[Critique] MAN OF STEEL

CRITIQUES | 18 juin 2013 | Aucun commentaire

Titre original : Man of Steel

Rating: ★★★★☆ (moyenne)
Origine : États-Unis
Réalisateur : Zack Snyder
Distribution : Henry Cavill, Amy Adams, Michael Shannon, Kevin Costner, Russell Crowe, Diane Lane, Laurence Fishburne, Antje Traue, Harry J. Lennix, Richard Schiff, Christopher Meloni, Ayelet Zurer, Dylan Sprayberry, Cooper Timberline…
Genre : Fantastique/Action/Science-Fiction/Drame/Adaptation
Date de sortie : 19 juin 2013

Le Pitch :
Aux confins de l’espace, la planète Krypton se meurt. Jor-El, un éminent scientifique décide d’envoyer, Kal-El, son nouveau-né, sur Terre avant la destruction totale. Recueilli par un couple de fermiers, Kal-El grandit sous le nom de Clark Kent. Prenant peu à peu conscience de sa condition si particulière, Clark, devenu adulte, entame un périple afin de comprendre d’où il vient, pour enfin embrasser sa destinée et devenir le héros que le Monde réclame…

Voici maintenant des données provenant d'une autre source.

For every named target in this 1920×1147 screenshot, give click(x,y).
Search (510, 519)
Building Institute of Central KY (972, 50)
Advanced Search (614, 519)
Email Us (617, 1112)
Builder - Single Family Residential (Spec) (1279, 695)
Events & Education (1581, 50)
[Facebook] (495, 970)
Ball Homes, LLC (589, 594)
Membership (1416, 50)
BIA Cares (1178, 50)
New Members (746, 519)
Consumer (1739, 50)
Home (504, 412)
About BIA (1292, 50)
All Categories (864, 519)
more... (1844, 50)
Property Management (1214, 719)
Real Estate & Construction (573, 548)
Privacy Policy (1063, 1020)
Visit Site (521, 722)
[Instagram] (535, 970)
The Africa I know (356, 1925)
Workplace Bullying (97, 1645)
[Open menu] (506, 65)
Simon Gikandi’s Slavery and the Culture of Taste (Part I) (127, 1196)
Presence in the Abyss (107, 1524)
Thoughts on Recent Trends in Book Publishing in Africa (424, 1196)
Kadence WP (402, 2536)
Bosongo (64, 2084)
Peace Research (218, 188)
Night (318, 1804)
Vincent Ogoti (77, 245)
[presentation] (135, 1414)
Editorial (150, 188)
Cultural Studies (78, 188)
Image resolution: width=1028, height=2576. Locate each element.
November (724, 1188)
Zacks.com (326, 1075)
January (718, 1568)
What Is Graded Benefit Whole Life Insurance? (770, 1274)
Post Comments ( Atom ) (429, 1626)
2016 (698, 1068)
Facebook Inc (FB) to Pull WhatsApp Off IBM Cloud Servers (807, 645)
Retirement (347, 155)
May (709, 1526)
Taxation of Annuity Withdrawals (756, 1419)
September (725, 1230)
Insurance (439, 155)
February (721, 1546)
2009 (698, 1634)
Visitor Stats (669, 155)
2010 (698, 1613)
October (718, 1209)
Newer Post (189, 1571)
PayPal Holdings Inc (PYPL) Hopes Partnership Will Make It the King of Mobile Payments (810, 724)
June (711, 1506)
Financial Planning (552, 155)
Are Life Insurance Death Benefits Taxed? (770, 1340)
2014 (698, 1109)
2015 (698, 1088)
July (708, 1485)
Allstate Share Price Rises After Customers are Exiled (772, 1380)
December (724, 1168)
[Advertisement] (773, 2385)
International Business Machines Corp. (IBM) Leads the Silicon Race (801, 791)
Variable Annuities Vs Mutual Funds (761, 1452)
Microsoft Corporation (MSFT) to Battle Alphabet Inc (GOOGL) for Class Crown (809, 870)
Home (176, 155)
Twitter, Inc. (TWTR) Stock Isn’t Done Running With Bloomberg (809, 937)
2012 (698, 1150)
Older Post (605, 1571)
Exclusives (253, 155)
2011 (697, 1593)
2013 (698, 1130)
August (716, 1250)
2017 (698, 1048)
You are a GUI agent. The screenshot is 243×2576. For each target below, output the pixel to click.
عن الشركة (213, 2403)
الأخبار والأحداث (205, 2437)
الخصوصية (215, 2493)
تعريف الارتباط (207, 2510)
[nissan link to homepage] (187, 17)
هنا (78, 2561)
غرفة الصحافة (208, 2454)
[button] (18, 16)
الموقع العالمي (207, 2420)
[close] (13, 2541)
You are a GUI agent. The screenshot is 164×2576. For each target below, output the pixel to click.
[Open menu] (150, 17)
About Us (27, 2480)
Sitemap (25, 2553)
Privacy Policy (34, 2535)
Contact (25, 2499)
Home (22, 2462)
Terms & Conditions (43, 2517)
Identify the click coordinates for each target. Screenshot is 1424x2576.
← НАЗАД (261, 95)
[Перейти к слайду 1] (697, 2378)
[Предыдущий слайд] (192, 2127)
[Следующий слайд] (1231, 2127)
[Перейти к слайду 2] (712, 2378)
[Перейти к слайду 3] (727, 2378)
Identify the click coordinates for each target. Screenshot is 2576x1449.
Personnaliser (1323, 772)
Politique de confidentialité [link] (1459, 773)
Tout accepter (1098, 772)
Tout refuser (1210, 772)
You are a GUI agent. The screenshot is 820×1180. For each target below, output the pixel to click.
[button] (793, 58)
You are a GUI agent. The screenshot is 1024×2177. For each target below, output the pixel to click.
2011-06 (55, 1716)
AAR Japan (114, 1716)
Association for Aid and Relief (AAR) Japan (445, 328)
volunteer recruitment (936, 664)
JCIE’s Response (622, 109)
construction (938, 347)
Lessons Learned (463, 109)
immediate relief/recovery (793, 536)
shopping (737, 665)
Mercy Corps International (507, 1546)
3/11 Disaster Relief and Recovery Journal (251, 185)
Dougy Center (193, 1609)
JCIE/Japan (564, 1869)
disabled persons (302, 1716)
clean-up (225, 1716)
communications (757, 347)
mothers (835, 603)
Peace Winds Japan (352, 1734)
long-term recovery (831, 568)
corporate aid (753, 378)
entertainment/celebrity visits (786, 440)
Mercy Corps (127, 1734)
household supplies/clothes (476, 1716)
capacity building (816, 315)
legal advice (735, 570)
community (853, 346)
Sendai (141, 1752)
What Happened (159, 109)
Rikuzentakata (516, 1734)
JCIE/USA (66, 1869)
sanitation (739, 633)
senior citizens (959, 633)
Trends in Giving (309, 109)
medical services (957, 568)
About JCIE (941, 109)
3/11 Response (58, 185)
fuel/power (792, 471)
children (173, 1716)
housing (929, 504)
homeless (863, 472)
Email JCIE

La Critique (Gilles) Rating: ★★★★☆ :
DC Comics accorde ses violons. Convaincu par le succès ahurissant de la trilogie The Dark Knight de Christopher Nolan qu’il fallait désormais embrasser une certaine gravité et ainsi laisser de côté le premier degré inhérent aux premiers films de super-héros (et ainsi une grande partie de l’humour un peu fantaisiste qui va souvent avec), les pontes du principal concurrent de Marvel ont décidé d’offrir un lifting à Superman, leur personnage le plus emblématique, avec Batman.
Une prise de décision que la mauvaise réception de Superman Returns de Bryan Singer a bien entendu précipitée. Le mot d’ordre était donc de rembobiner totalement l’histoire de Superman et d’en faire un film qui pourrait initier une fresque en plusieurs épisodes s’intégrant dans le projet Justice League de DC Comics. Et histoire de tabler à fond les ballons sur le succès de The Dark Knight, DC est allé chercher Christopher Nolan, qui, faute de réaliser le long-métrage, le produit et en a développé l’intrigue avec David S. Goyer, force de frappe aux bras tatoués, responsable du script des trois volets de la trilogie The Dark Knight. On reste en famille, on canalise les idées et on embauche un petit nouveau à la réalisation. Zack Snyder déboule aux commandes d’un gros projet, après un suspens qui a vu défier certains grands noms de la mise en scène parmi lesquels Darren Aronofsky, Ben Affleck ou encore le regretté Tony Scott. Et Snyder de devoir faire ses preuves auprès des nombreux spectateurs qui ont souffert devant Sucker Punch et ainsi payer à l’Homme d’acier le retour en grâce tant attendu, à l’occasion de son 75ème anniversaire.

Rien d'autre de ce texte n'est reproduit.